[Stored data entries]

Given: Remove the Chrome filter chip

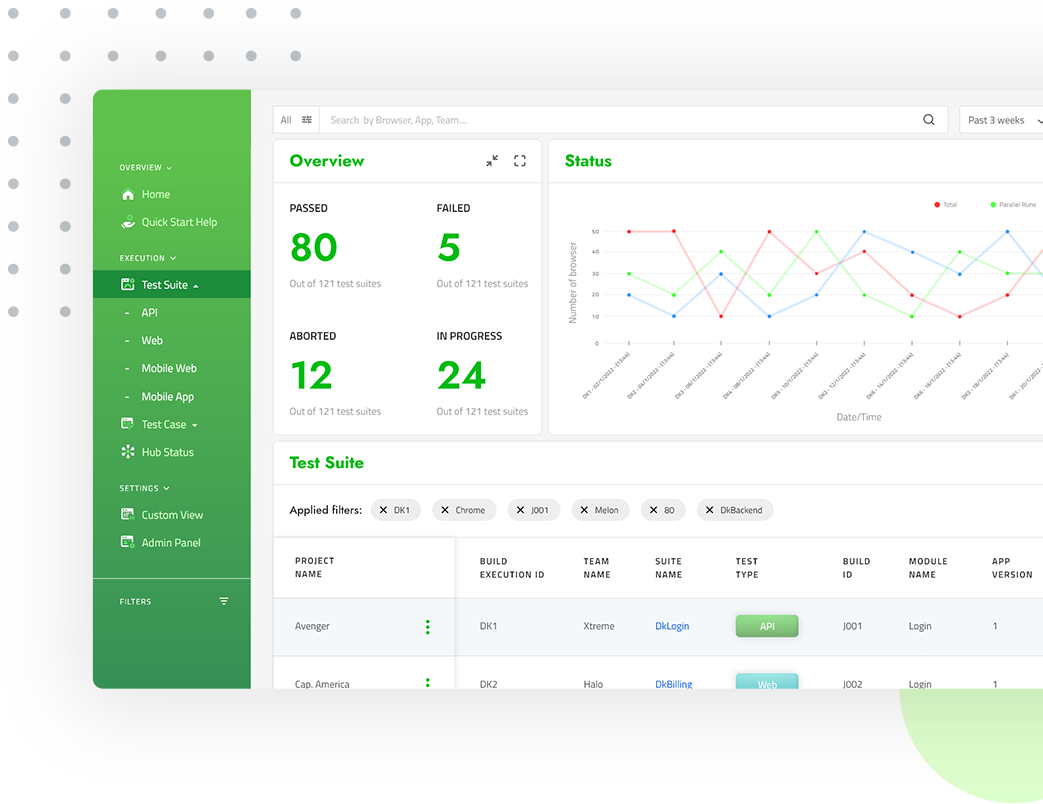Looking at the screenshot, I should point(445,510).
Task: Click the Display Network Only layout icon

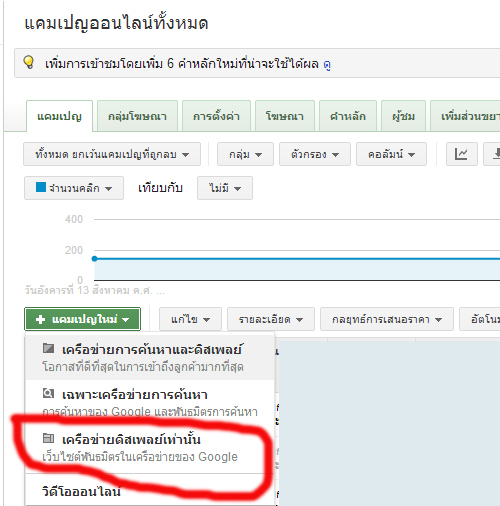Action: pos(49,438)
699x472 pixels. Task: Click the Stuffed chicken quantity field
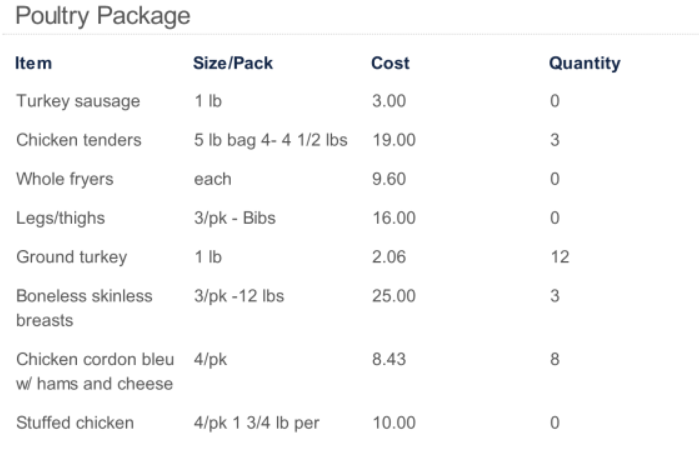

*Required action:*
Your answer must be a verbatim copy of the entries above, with no images included.

*Answer to the exercise:*
Given: Remove the Chrome filter chip

Looking at the screenshot, I should point(445,510).
Task: Click the Display Network Only layout icon

Action: pos(49,438)
699x472 pixels. Task: Click the Stuffed chicken quantity field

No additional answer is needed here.